The city of Beacon, just across the Hudson, had previously come out against the project, joining Cold Spring and Philipstown.
In Westchester, the Peekskill Common Council at its Oct. 15 meeting passed a resolution calling on the state to reject the proposal. On Oct. 7, a group of environmentalists opposed to the project rallied outside of a fundraiser held in Yonkers for Gov. Andrew M. Cuomo, hoping to attract his attention. Organizations such as the Hudson River Sloop Clearwater have come out against the proposal.
Some critics of the power plant plan have brought politics into the mix by pointing out that the CEO and managing partner of owner Tiger Infrastructure Partners, Emil W. Henry Jr., has been a major contributor to Republican campaigns and served as an economic advisor to Mitt Romney’s presidential campaign. In 2005, he was appointed by President George W. Bush as Assistant Secretary of the Treasury. He served for two years. Tiger Infrastructure Partners focuses its investments in North America and Europe in energy, transportation, communications and related fields.
While critics contend that upgrading the plant would be counter to the objective of moving electricity generation away from burning fossil fuels, Reid points out that a new energy center would help reduce current levels of emissions, adding to the more than 50% reduction already achieved by the power-generating industry in the Northeast.
“We think there’s another dramatic step down that’s possible. The industry represents about 15% or 16% of carbon emissions in the state. We’re in fourth place after cars and industry and agriculture. We think it could be 5% and, therefore, a very, very small part of the issue. But to do that we have to use not 1950s technology. We need to use 2020 and 2025 technology,” he said.
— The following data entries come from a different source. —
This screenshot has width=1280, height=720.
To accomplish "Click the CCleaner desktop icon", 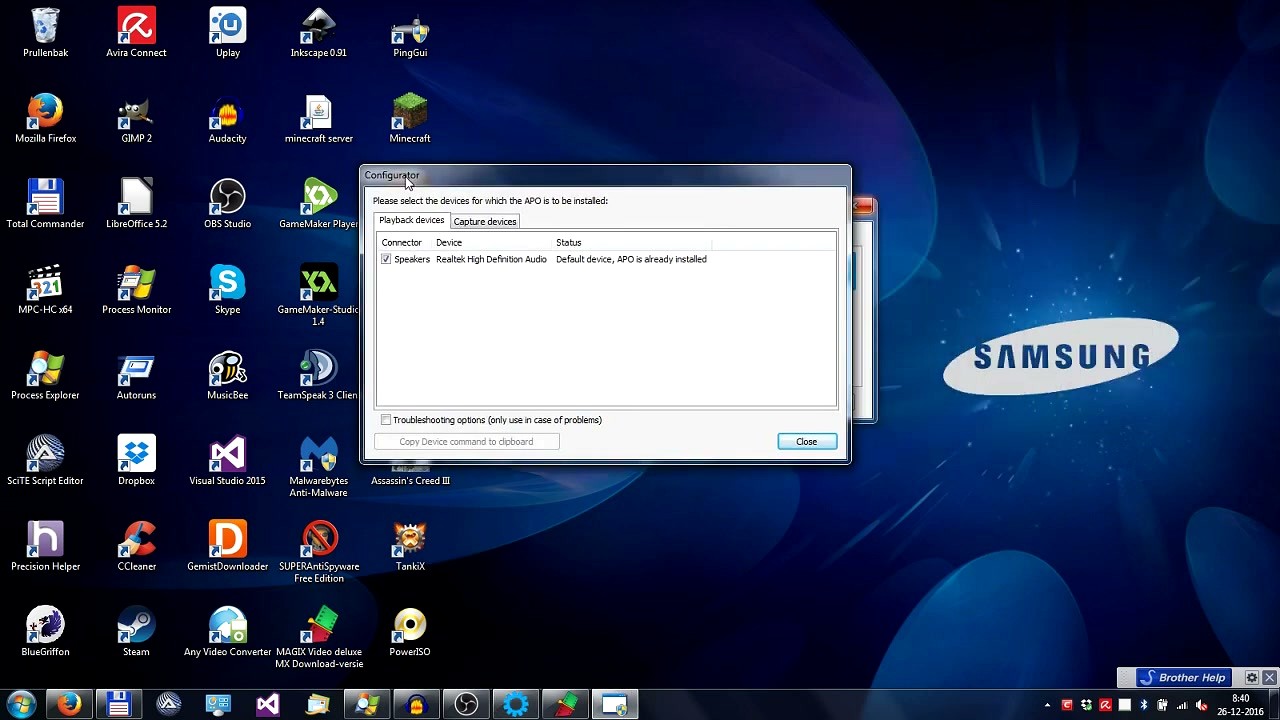I will 136,545.
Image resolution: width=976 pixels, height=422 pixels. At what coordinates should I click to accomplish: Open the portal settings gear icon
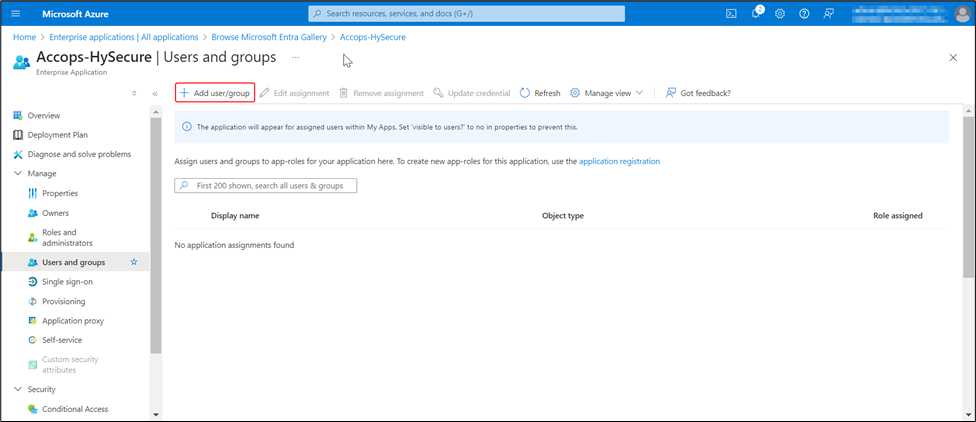coord(780,13)
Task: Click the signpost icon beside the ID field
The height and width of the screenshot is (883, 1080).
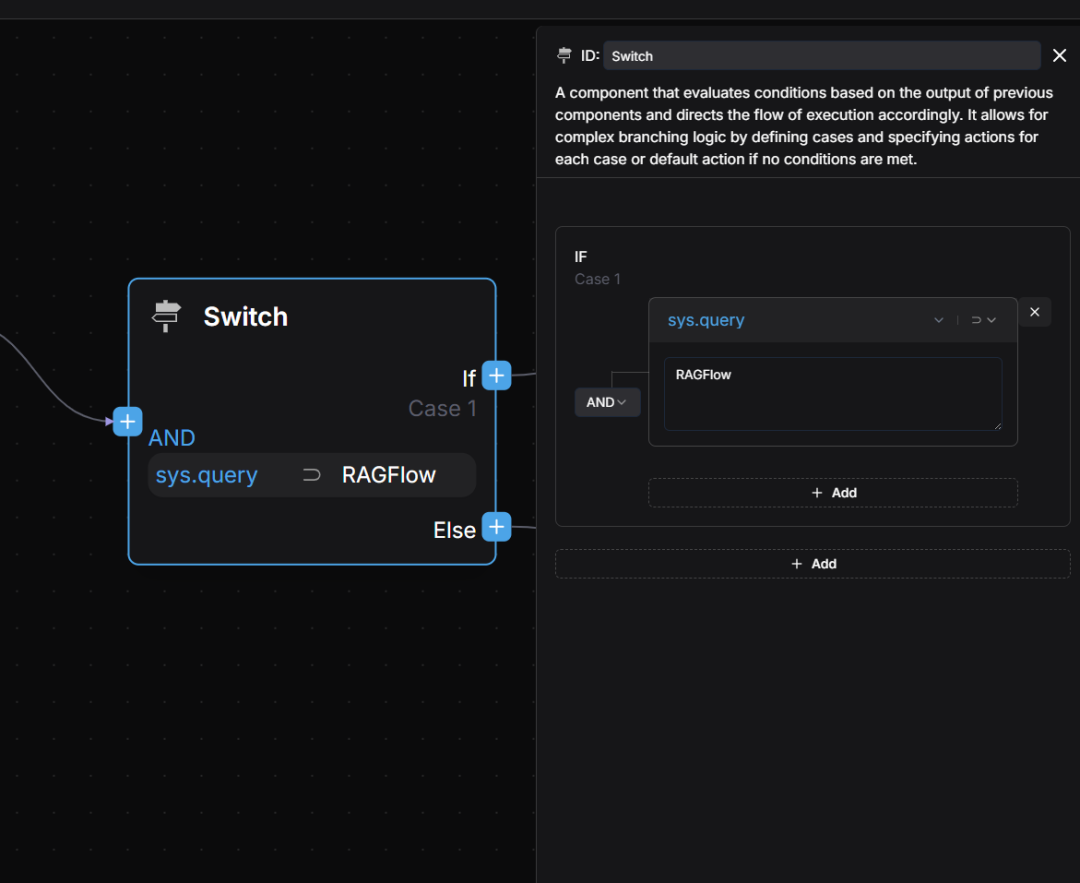Action: coord(565,55)
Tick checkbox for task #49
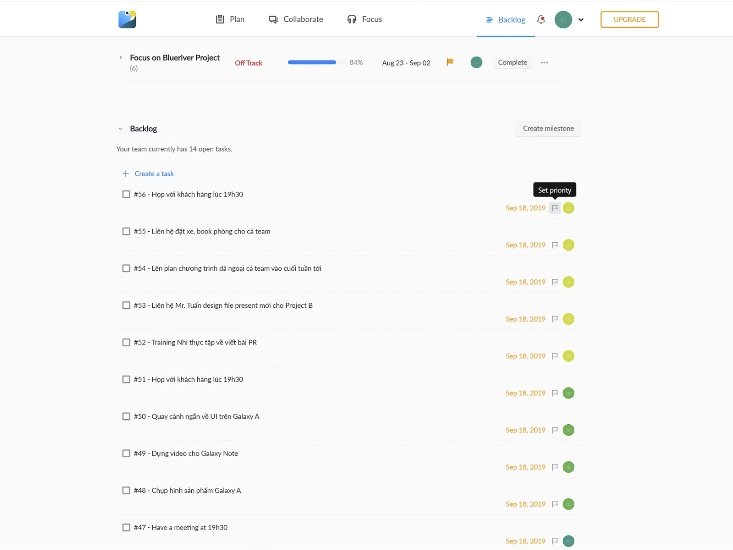The width and height of the screenshot is (733, 550). (x=126, y=453)
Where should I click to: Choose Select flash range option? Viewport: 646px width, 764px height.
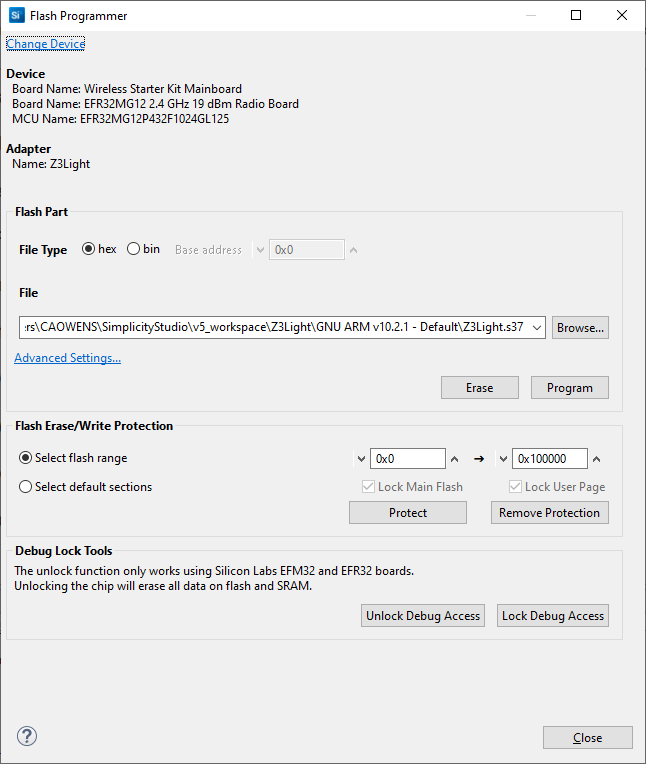coord(25,458)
Reid said with the current technology in use at the plant, “It takes 11 or 12 hours to warm up before we can generate electricity and we’re about twice as expensive as a more modern plant.”
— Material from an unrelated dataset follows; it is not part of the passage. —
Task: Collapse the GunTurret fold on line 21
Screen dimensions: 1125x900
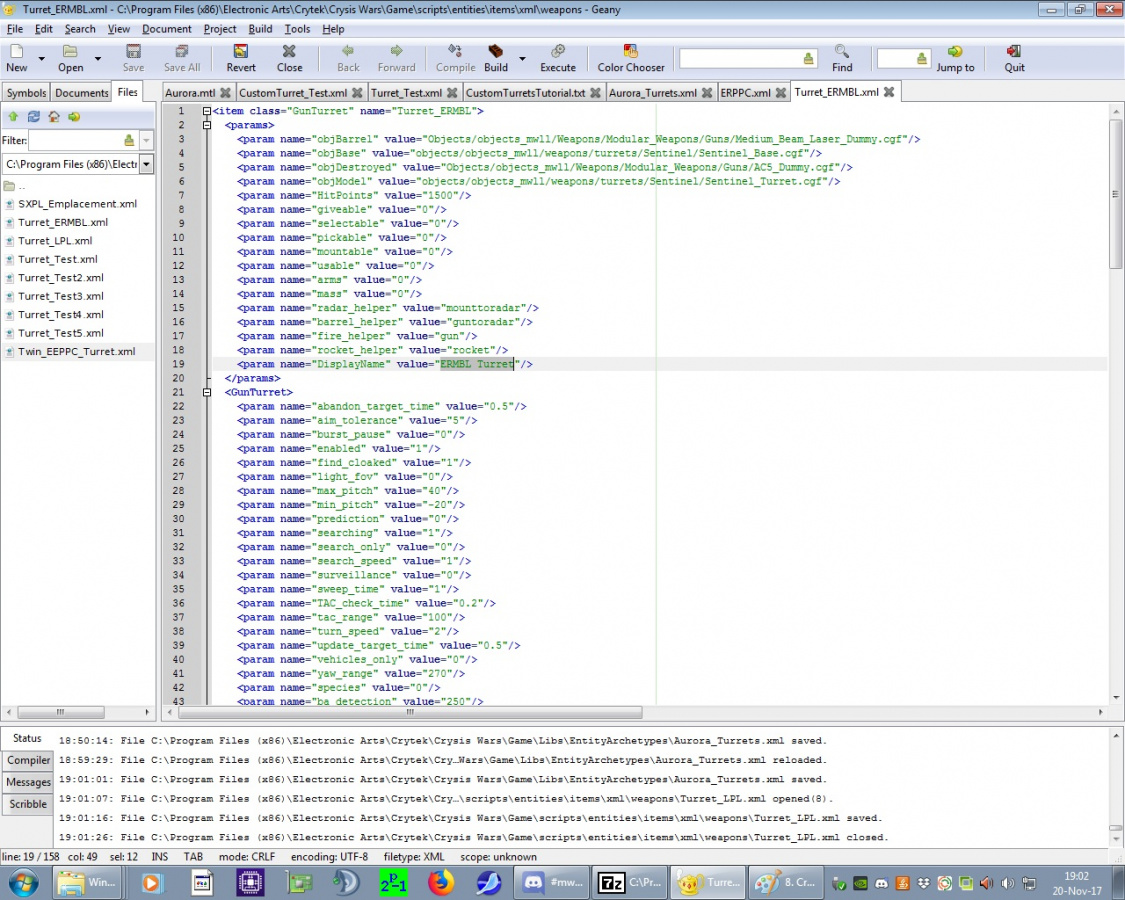Action: pos(206,392)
He said the new plant would be able to be turned on to start generating electricity in a matter of minutes.
Emissions studies, which will be made public when the official Article 10 application is filed in December are expected to show that replacing the old plant will reduce regional carbon dioxide emissions by about 280,000 tons annually, the equivalent of taking 54,000 cars off the road. The studies also are expected to show dramatic reductions in nitrogen oxide and sulfur dioxide emissions.
SOLAR AND WIND
When measured on a megawatt-hour basis, a million watts of electricity generated for one hour, the new plant would produce power with a 40% to 50% reduction in emissions, the company says. It also emphasizes that solar and wind cannot be counted on for continuous generation of electricity. The new plant would be able to generate about 550 megawatts, capable of powering about 500,000 homes.
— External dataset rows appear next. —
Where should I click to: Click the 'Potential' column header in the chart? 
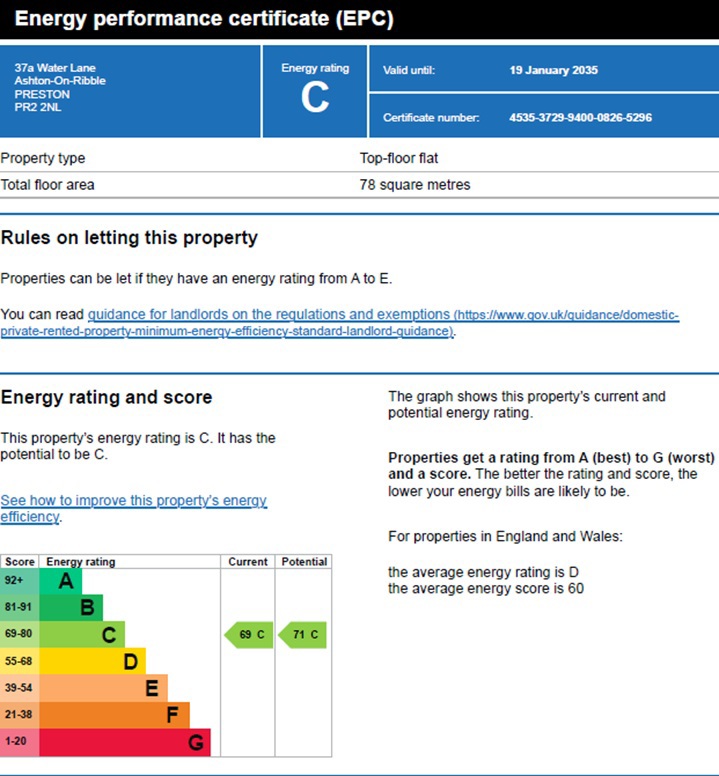(x=304, y=562)
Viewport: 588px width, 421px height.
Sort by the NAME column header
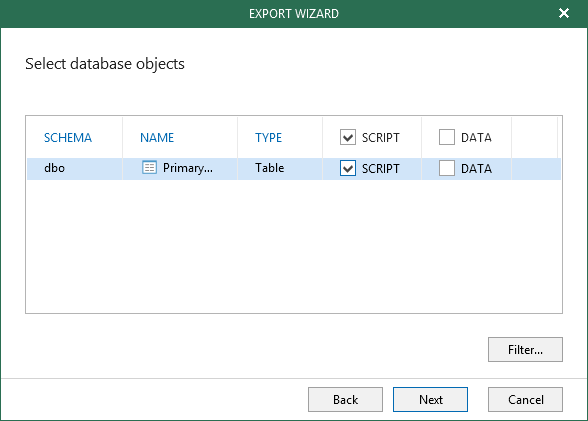(x=157, y=138)
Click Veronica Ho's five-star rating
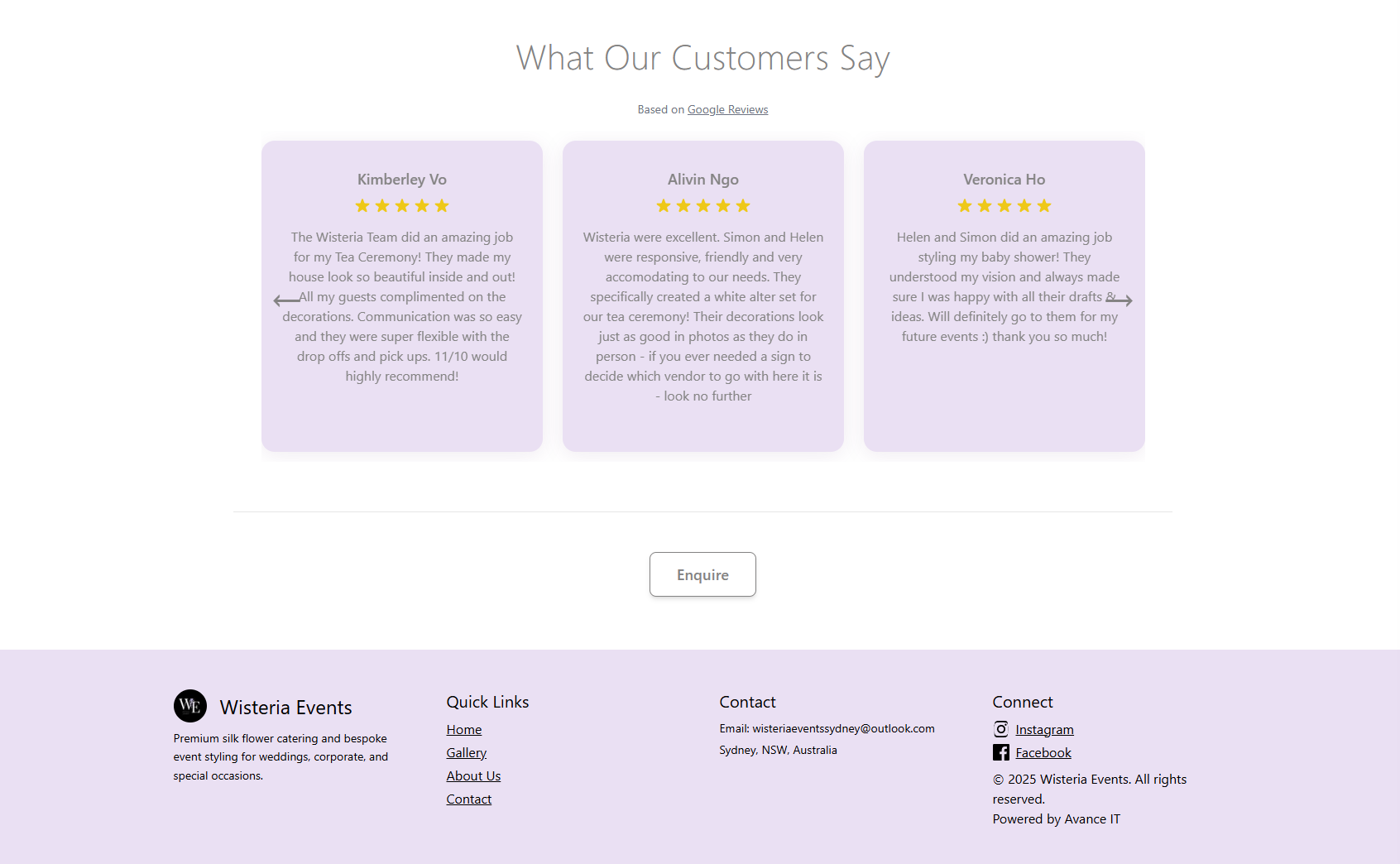The height and width of the screenshot is (864, 1400). 1004,206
Reid said the coming shutdown of the Indian Point nuclear power plant is in itself a good reason for moving forward with the project, because the zone of the grid “around Indian Point will be trying to get electricity from upstate New York, from Pennsylvania, West Virginia, wherever it can. The problem with that is it will be more expensive or it may be coal-fired. As it is, about 40% of what comes out of Pennsylvania comes from coal-fired plants,” he said.
Reid, a native of Purchase, told the Business Journal, “Historically, a lot of the power that was generated around Newburgh and Indian Point has found its way south and supported growth in Westchester and growth in (New York) city. We hope to continue doing that. This plant will save New York state taxpayers and consumers over $60 million a year because of the impact of cheaper electricity.”